It was a benchmark moment in my life.
Bored with college in Southern California I was visiting my Dad, who lived in Southern Missouri, over the Thanksgiving break. It was a seasonal night—that alone made it different from my home where the four seasons of the Heartland were replaced with the four venues of home, desert, ocean, and mountains all encompassed within a several hour driving sphere.
His 75-year-old farmhouse, located off the country road about a quarter mile, was to me, an oasis in a sea of nobody. The closest house was a half of mile away, the next over a mile. Grassland and woods were all I could really see, lit up by the night stars, as I walked out on the aged-wood porch and up the cracked-cement “sidewalk” poured, DIY (as nearly all things were then), decades ago.

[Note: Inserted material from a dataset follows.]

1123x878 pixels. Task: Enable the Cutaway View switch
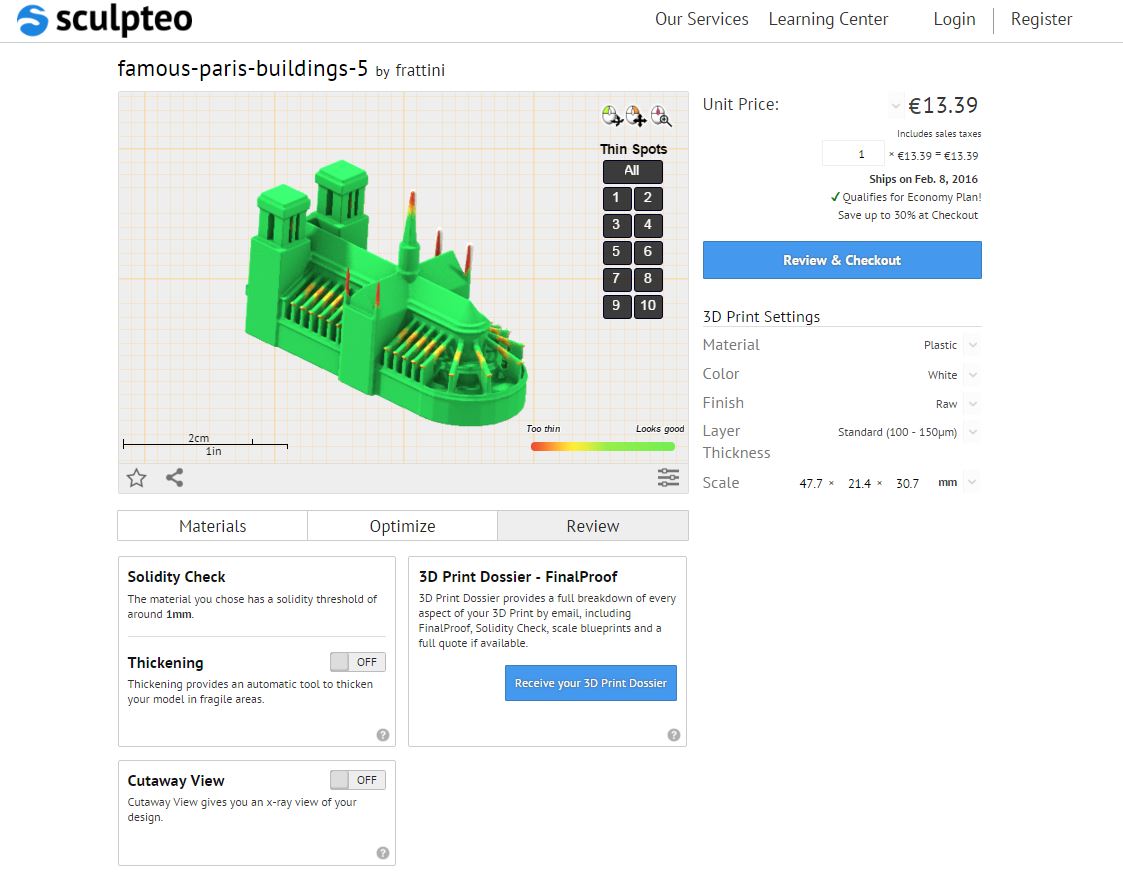click(357, 780)
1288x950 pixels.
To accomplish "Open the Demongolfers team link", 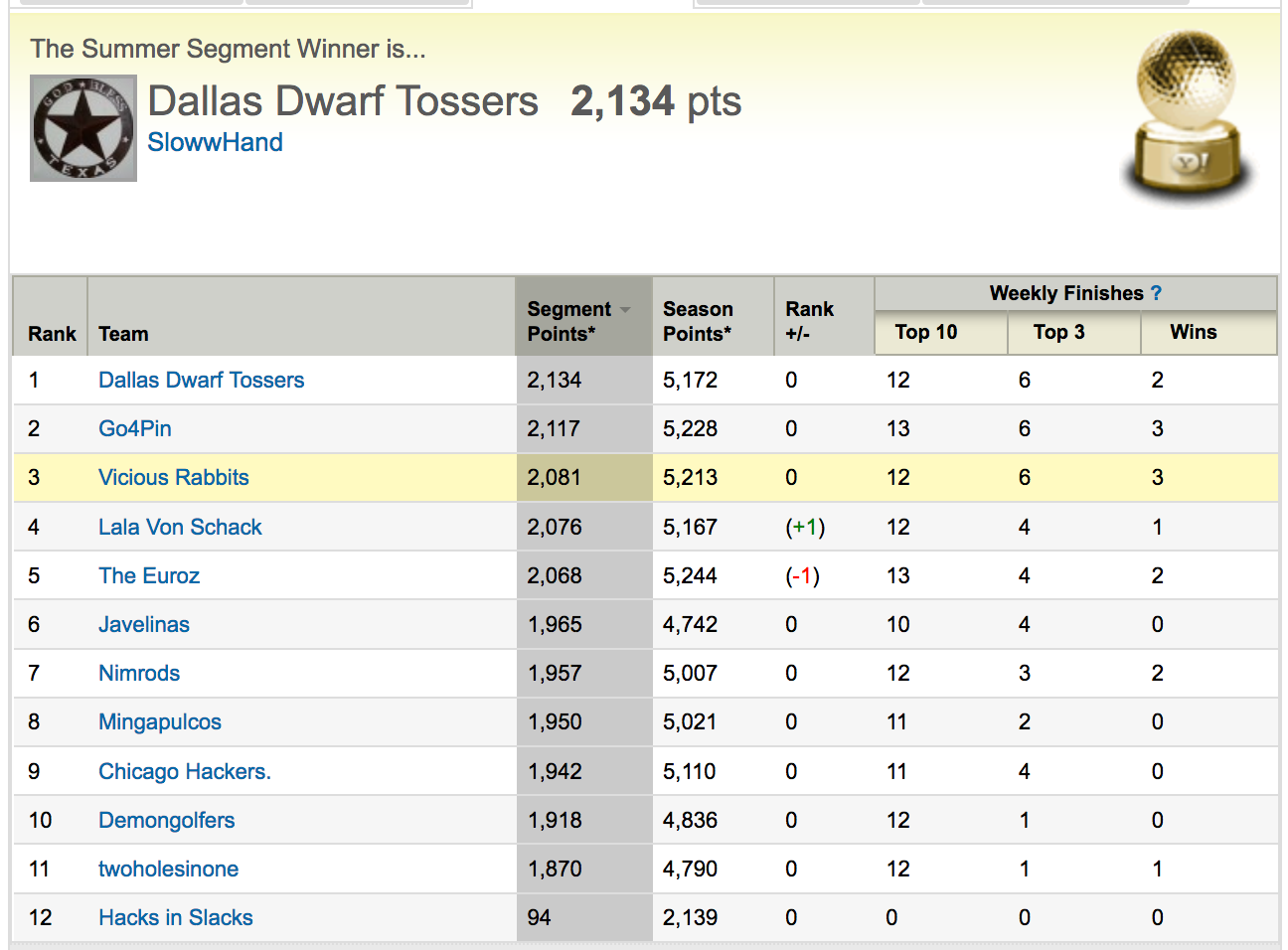I will pos(167,821).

There, standing in the middle of a comparative nowhere from where I had been just days earlier, I looked up, exhaled deeply, and gazed up at the beauty in the heavenlies—something I had never really taken the time or effort to do before. In that moment, enraptured by the sight, I knew this was where I needed to be. To be in a place where I could always look up and see the beauty, and for me the liberty, was all I needed.

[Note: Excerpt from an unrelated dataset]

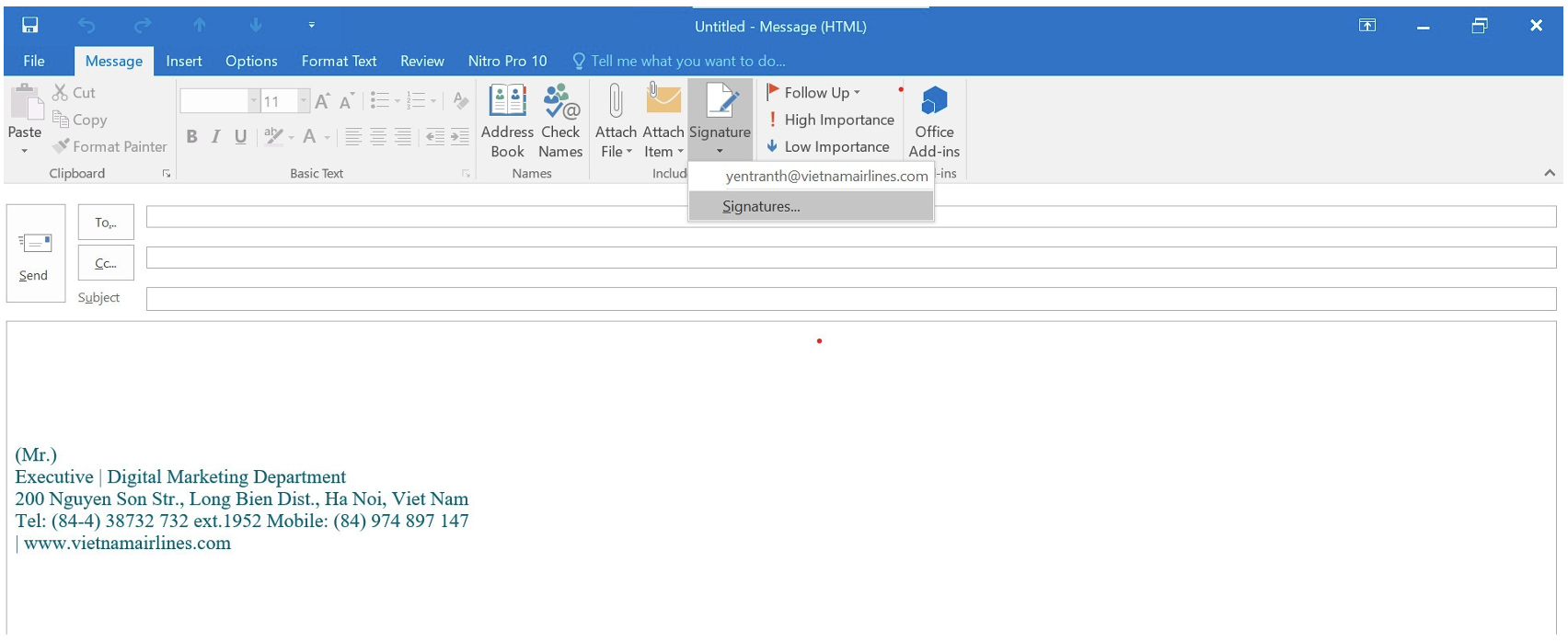Click in the Subject input field
Viewport: 1568px width, 642px height.
tap(850, 299)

Six weeks later I moved. Now, over 41 years later, there are still no regrets.
Gazing into the heavenlies still gives me that same feeling, if not even more, ignited so long ago. Though, now living in the city and about 150 miles from my benchmark spot, I must make a conscious effort to be in a good place to look up to see as clearly now as I did then.

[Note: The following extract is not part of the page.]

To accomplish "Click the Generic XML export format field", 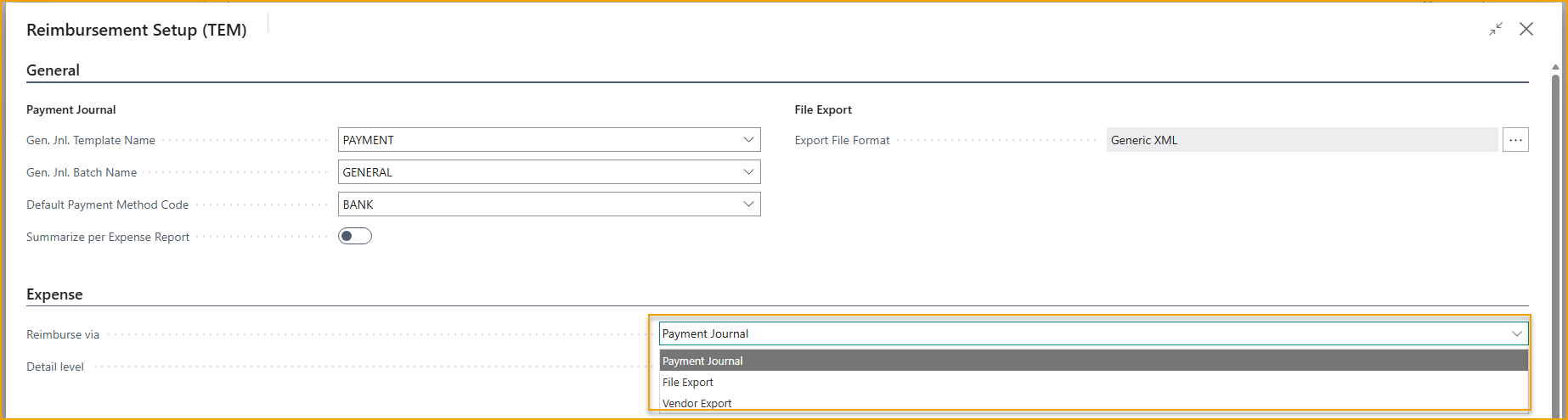I will pos(1300,140).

The Apostle Paul told Titus to look “for the blessed hope and the appearing of the glory of our great God and Savior, Christ Jesus” (2:13). He also shared with Titus the conscious effort to be in a good place to look up: “to live sensibly, righteously and godly in the present age” (v. 12).
As I live Paul’s instructions daily, it’s as if I am standing back on that cracked sidewalk, in the middle of nowhere, with an unencumbered view of the heavenlies—only now I am not just looking at the stars; rather, I am looking for the One who made them!